Joseph cannot hold back his emotions anymore. He reveals the truth to his brothers. “I am Joseph, your brother.” Joseph acknowledges his pain, his emotion. He weeps in front of his brothers and reveals his identity, loudly enough that the Egyptians heard it in the next room and the gossip train began. He lets out his sadness, and his anger, and blubbers all over himself with joy that they are going to come live with him in Egypt and he will take care of them.
This scene is one of the most powerfully emotional stories in Scripture. And thus has become one of the most popular in history. Because we get it. This is a human story. We get Joseph’s pain. And his relief. And his hope for restoration. And his anger and resentment. And we get that all of that comes at once. We get it because our control boards have been just as chaotic in our lives. Joseph’s story is our story.

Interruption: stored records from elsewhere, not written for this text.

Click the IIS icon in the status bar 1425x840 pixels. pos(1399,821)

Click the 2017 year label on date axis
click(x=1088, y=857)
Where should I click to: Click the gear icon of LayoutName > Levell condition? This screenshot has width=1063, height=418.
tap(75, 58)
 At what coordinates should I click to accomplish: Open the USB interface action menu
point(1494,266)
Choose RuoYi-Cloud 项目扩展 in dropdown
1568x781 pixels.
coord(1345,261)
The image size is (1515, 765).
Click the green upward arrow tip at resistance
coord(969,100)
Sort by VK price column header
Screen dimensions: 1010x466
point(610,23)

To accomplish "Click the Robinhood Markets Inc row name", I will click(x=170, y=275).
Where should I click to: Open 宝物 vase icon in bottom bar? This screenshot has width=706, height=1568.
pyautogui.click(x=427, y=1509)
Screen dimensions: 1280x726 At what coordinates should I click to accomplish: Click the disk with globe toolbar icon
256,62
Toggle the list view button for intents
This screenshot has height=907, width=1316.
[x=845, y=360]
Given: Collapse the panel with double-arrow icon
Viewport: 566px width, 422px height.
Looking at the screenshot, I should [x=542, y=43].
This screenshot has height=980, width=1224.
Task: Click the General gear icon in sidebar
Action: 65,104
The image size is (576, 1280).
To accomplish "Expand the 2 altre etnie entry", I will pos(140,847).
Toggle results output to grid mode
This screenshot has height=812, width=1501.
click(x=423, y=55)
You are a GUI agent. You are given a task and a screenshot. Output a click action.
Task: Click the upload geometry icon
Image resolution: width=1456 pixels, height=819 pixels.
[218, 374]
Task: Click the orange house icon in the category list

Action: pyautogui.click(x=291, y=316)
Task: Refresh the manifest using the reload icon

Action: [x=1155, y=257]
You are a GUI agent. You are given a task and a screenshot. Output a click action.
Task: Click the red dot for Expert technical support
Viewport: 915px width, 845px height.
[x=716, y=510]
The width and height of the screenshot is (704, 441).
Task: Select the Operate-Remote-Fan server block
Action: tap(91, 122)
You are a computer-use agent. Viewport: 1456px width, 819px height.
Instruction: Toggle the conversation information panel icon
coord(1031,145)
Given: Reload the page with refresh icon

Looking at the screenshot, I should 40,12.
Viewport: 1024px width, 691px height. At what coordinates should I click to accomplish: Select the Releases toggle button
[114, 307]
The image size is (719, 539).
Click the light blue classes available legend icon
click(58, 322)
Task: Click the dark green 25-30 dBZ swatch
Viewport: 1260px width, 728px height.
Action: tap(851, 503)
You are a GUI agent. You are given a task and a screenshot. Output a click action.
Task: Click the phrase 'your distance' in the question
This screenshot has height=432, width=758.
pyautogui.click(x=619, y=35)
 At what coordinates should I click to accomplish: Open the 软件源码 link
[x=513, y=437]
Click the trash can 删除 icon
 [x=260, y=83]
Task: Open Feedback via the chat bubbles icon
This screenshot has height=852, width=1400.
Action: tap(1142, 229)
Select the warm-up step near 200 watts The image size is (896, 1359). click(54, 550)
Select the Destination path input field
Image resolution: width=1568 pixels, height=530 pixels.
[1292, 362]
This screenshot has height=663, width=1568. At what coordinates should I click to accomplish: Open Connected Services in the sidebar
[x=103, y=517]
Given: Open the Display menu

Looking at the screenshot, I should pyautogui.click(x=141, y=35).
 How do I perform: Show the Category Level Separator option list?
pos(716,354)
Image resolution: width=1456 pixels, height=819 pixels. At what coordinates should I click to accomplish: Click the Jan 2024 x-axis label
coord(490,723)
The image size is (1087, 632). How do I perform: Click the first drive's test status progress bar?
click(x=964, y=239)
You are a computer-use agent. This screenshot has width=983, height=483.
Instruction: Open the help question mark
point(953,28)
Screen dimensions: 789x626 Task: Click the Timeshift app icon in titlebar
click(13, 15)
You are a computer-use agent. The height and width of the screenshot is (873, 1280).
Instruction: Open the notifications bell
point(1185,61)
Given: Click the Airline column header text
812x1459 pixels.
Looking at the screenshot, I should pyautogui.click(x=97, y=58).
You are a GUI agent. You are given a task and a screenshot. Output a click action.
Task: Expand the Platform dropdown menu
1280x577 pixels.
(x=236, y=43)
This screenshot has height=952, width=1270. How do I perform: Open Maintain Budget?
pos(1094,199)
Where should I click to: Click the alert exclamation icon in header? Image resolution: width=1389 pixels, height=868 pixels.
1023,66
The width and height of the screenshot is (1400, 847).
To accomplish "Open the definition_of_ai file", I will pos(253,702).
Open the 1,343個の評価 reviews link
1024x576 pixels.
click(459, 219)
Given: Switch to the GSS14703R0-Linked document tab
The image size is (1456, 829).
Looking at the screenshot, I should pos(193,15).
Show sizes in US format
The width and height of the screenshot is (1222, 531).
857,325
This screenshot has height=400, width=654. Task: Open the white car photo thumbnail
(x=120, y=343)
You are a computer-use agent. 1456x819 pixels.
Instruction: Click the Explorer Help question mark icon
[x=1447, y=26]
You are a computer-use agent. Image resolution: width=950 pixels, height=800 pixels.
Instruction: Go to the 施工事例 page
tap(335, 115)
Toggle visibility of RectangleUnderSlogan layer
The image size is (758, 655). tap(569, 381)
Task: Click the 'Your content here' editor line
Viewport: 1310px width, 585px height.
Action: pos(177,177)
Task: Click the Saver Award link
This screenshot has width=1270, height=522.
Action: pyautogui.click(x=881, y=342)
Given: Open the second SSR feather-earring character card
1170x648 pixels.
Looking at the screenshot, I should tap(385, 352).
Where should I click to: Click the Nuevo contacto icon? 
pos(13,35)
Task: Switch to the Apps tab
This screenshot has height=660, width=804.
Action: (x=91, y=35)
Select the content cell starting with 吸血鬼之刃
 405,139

It is a human story, but it is also God’s story. If you hear one thing from us this month, I hope it is this message: all emotions are created by God. There are not GOOD emotions and BAD emotions. There are emotions. There are not feelings that we SHOULD feel and others that we SHOULD NOT feel. There are feelings. In fact, I would argue that the story of Scripture is that we worship a God who feels. A God who is mad, sad, glad, and even afraid. Walk with me through the pages of Scripture.
- God gets mad. When God’s people rebel or do things that end up hurting themselves. When they reject God or God’s ways, he gets angry.
- God gets sad. Scripture tells us that God grieves when we reject him like a parent rejected by a rebellious teenager.
- God gets glad. The Bible talks about the joy of the Lord. Genesis tells us that God created and called it good. The Hebrew word that is used over and over again in Genesis is menuha, the delight of God.
- And at times in Scripture, God is afraid. “Take this cup from me,” prayed Jesus. In the Garden of Gethsemine, facing a violent and painful death, God was scared. And if that feels theologically inappropriate, or impossible or somehow limiting the sovereignty of God…boy, do I have a sermon series for you! That is our goal in this series, to help uncover the fact that we feel afraid because God has created us in God’s own image. In the image of a God who has been afraid. Who has been sad. Who has been glad. Who has been mad. And 34,000 other emotions. When we fully feel and acknowledge our emotions and work through them, we are doing holy work.
The story of Joseph, and the whole story of Scripture, is a story of a God who feels, and who creates humans who feel.
In the movie, Riley comes of age when she acknowledges that all of her feelings matter. It is OK to be sad, as well as happy. It is OK to be afraid. Angry. Disgusted. Even at the same time. Joseph’s story is similar. He will reconcile with his family, but it doesn’t happen magically, or even immediately. We are only about half-way through his story by the end of Chapter 45. There is still more work to be done. But Joseph begins this journey toward healing, toward acknowledging that God has been with him the whole time. In the anger. In the sadness. In the fear. And in the joy. May we join that journey today, as well.